● WORK ORDER A: In the Hum excerpt, retype the passage starting with "Teach: In our" and going on through "amongst the group.".
● WORK ORDER B: Using the Hum excerpt, decide whether each statement agrees with it: (i) Patty Beirne was a filmmaker and end of life doula; (ii) the storyboard was documented by Javi; (iii) Ankita filled in at the last minute when one of the actors dropped out. Give yes or no for each, with the deciding words quoted.
[PAGE EXCERPT Boundary: Start]
Teach: In our research, we learned that patients who are the leading members of a family or social group can worry about what happens to the group once they are gone. Parents especially worry about knowledge transfer. The Teach Cards are geared to calm that worry by creating prompts to share skills and knowledge that go from being implicit for one person to shared wisdom amongst the group.
This was the final set of categories for cards we presented, but we see a key part of this system as the expansiveness – so having user generated content to make this a living system that reflects its users. Cards for categories that respond to cultural sensitivities, different types of caregiver situations or different types of illnesses could occur to meet the needs of users
Telling the story of the Hum system through film
We also used film as an ethnographic method to understand the story of one such family dealing with a crisis. One of our incredible professors, John Bruce, was not only a strategist but a filmmaker and end of life doula. (Our other professor, Patty Beirne, was no less incredible – a visionary working in innovation at Memorial Sloan Kettering Cancer Care). The use of film for us as a team allowed us to tell a very personal story of one family’s struggle, the family unit being the focus of who Hum was there to assist. The concept was to show how an intervention would work in ‘the field’ rather than simply design a solution and assume our work is done. By embedding our work in a family unit such as this, and explore the issues on a more intimate scale using film we might begin to humanize our interventions. The use of film involved showing a ‘current state’ of a family in crisis, and an ‘ideal state’ after our design intervention. My role was to determine what kind of story we would write, write the script with my team, advise on the storyboard (which was documented by Javi), choose actors, direct the actors on the roles (walking them through emotional range required) produce the film (manage the project of day of shooting) ultimately editing the two films, selecting music and presenting it with the team for our final presentation.
I found myself casting a movie, and editing a movie and wondering how I got myself into this. (Kudos to Ankita who filled in the last minute when one of our actors dropped out).
[PAGE EXCERPT Boundary: End]
[EXTRACTED INFORMATION Boundary: Start]
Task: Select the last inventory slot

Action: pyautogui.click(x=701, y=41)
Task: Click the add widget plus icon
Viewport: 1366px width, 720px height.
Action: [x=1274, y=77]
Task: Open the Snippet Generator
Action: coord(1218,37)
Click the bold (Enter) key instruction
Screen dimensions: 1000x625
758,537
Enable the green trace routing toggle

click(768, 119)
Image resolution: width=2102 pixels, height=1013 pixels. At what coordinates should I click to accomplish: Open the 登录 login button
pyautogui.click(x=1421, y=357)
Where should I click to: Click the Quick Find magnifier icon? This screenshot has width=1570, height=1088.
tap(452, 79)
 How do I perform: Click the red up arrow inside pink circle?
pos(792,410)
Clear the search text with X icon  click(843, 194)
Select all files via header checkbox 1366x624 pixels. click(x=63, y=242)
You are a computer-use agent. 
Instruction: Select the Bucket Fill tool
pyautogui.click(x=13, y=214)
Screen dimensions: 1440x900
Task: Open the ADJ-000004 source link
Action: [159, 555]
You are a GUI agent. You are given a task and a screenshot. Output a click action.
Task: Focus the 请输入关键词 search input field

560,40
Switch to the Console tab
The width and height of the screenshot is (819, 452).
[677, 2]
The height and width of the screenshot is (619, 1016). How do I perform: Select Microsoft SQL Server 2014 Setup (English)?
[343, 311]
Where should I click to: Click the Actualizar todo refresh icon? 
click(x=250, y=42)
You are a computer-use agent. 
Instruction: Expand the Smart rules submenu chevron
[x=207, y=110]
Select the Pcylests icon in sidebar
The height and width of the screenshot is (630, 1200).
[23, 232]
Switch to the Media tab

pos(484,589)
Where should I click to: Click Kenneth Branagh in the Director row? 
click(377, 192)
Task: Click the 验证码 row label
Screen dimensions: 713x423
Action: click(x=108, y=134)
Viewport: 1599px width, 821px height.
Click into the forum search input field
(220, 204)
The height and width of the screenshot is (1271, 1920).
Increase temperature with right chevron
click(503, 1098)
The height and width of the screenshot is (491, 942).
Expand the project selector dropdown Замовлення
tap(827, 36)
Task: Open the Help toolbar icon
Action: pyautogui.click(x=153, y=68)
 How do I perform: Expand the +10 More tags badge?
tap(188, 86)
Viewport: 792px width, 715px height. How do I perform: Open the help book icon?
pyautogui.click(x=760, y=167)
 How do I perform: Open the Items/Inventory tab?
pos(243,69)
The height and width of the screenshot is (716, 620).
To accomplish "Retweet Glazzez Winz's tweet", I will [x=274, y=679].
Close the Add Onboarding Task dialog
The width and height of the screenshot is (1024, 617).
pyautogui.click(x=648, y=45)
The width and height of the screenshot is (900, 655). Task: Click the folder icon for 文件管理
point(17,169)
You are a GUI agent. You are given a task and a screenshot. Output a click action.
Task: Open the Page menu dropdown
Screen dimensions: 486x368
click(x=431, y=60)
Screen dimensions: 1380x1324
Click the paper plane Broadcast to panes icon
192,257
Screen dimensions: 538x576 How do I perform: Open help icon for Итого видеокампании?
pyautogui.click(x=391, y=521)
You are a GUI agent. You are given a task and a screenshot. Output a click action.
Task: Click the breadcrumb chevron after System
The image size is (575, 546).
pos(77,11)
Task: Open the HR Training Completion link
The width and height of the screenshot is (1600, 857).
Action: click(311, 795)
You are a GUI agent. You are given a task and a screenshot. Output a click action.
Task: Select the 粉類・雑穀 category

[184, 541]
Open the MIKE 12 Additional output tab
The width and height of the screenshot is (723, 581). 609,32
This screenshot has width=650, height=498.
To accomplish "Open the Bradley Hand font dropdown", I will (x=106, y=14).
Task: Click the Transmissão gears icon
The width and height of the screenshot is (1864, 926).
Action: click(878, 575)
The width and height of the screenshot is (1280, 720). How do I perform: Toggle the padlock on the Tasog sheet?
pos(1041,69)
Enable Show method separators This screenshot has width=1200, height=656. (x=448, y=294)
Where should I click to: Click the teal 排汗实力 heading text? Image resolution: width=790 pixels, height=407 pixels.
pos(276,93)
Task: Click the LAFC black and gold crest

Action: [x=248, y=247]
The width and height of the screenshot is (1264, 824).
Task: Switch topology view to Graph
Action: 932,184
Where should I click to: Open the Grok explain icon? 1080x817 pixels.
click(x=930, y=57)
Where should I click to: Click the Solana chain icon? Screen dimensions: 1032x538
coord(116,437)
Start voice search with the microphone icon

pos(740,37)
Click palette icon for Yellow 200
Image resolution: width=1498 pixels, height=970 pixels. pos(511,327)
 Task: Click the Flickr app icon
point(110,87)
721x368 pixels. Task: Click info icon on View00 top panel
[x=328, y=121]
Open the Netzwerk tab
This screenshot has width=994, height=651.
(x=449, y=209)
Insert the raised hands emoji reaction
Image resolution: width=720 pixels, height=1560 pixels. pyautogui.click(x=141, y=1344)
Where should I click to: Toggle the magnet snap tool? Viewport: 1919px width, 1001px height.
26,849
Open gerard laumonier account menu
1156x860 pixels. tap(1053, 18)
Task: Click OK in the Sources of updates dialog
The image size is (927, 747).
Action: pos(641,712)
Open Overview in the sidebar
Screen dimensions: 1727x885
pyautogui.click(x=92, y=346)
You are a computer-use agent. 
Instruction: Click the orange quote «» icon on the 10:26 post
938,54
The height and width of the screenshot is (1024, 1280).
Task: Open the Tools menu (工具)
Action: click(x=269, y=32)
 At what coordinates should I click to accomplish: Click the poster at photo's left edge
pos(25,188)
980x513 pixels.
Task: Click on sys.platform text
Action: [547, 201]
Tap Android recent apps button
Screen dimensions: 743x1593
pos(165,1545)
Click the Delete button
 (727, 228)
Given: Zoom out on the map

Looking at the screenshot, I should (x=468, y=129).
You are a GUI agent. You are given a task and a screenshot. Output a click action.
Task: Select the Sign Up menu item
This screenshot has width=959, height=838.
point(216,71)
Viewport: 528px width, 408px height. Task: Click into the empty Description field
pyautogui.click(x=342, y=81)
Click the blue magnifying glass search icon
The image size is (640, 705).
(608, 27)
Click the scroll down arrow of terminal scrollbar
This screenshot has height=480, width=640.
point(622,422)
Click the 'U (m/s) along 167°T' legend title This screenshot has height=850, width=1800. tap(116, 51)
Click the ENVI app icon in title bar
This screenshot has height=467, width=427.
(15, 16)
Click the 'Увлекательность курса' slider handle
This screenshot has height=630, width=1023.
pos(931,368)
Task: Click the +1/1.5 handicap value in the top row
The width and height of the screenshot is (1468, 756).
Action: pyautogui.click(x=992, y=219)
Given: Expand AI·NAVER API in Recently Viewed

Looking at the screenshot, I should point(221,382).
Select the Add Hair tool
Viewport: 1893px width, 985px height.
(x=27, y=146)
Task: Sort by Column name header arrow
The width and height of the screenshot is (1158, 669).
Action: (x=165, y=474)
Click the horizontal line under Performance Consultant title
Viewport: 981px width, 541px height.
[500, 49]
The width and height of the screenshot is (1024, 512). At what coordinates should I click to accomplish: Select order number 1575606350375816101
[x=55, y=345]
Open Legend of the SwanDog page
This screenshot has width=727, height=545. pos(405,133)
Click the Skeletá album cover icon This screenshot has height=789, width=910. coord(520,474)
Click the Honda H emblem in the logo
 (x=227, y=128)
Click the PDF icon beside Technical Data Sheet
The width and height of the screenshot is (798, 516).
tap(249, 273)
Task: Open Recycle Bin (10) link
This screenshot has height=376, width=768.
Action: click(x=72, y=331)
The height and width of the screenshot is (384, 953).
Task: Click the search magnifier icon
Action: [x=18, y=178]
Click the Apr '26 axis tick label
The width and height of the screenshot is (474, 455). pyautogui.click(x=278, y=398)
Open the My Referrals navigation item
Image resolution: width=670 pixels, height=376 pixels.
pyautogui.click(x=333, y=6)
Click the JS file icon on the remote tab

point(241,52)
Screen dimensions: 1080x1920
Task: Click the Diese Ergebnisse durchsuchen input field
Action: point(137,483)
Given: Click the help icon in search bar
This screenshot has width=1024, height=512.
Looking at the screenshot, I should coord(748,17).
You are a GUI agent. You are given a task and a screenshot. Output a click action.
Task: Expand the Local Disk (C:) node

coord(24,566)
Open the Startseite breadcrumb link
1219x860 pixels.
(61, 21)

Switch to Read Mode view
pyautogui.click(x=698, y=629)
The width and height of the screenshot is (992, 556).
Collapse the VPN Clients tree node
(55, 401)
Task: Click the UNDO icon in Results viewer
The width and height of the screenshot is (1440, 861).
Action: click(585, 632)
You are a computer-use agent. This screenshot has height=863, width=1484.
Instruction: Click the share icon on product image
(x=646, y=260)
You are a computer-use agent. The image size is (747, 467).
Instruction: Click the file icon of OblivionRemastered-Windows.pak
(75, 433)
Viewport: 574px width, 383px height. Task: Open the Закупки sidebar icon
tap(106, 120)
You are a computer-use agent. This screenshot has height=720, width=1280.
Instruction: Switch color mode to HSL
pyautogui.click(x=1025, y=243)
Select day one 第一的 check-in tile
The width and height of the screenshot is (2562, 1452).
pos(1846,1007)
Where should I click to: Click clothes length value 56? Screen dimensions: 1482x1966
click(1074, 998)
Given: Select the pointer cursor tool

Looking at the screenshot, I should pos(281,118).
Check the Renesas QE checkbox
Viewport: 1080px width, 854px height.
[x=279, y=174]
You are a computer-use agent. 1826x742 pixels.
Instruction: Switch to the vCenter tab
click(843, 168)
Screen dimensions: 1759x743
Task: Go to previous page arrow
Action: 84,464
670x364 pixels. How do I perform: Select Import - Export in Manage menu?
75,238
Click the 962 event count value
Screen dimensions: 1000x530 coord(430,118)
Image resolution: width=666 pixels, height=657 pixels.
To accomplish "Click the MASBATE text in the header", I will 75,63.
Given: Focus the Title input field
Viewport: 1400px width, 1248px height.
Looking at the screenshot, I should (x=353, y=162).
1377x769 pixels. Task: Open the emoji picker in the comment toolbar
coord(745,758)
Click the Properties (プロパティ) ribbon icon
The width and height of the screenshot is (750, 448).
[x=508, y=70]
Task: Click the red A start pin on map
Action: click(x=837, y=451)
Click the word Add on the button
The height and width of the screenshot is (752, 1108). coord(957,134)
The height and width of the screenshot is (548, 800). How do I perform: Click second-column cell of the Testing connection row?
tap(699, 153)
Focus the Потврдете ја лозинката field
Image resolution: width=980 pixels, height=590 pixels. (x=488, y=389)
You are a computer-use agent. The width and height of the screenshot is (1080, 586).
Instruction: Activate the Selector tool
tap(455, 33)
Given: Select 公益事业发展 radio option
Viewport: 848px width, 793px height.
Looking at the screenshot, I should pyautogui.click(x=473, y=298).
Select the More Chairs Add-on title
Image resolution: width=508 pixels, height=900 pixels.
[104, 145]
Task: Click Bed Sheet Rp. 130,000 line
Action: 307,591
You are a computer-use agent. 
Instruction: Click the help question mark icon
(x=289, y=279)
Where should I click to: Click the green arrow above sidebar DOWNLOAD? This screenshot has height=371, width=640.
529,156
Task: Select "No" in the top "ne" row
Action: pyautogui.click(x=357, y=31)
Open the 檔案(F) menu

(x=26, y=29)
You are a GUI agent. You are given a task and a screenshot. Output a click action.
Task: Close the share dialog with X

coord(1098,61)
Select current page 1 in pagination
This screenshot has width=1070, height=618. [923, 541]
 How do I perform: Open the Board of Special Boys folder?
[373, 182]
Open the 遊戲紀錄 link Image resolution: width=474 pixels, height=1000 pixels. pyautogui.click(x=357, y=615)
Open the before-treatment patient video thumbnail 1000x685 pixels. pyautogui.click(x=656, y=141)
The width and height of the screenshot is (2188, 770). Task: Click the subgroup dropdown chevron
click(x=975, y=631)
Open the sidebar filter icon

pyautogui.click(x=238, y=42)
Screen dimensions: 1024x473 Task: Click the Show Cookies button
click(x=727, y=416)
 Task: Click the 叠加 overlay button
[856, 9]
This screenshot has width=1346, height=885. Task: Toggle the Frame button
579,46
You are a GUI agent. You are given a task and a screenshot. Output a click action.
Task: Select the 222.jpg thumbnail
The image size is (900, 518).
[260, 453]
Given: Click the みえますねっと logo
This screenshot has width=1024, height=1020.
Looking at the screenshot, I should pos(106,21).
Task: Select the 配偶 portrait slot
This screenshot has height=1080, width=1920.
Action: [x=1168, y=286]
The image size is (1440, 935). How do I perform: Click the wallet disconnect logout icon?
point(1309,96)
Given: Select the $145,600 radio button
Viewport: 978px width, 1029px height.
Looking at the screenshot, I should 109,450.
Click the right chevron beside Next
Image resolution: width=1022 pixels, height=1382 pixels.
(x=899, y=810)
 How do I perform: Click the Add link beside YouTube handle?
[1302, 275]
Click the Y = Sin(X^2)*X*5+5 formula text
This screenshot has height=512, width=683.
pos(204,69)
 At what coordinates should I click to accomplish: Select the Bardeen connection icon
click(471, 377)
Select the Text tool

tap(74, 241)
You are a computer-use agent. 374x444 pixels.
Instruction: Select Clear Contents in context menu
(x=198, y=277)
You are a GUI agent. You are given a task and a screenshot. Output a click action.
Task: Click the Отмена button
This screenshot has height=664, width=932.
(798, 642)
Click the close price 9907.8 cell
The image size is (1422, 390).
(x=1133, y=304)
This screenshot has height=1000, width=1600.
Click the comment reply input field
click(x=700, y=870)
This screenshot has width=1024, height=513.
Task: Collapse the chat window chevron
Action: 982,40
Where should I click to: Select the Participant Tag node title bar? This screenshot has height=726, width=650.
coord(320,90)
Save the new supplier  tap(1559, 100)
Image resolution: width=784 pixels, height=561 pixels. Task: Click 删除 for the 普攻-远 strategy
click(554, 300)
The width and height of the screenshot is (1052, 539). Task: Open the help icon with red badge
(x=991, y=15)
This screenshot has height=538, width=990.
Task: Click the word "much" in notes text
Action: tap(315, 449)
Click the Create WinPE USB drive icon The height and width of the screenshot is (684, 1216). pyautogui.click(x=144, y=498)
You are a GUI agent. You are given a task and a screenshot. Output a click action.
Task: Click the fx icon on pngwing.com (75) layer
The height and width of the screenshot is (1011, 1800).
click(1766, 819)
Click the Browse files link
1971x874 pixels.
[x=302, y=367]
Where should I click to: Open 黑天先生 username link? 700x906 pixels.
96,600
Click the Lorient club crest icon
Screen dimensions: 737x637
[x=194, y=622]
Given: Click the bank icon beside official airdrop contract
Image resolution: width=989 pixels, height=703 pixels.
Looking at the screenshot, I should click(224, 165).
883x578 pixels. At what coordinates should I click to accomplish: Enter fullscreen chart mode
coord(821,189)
[EXTRACTED INFORMATION Boundary: End]
● WRITTEN REPLY A:
Teach: In our research, we learned that patients who are the leading members of a family or social group can worry about what happens to the group once they are gone. Parents especially worry about knowledge transfer. The Teach Cards are geared to calm that worry by creating prompts to share skills and knowledge that go from being implicit for one person to shared wisdom amongst the group.

● WRITTEN REPLY B:
(i) No: "John Bruce, was not only a strategist but a filmmaker and end of life doula."
(ii) Yes: "advise on the storyboard (which was documented by Javi)"
(iii) Yes: "Kudos to Ankita who filled in the last minute when one of our actors dropped out"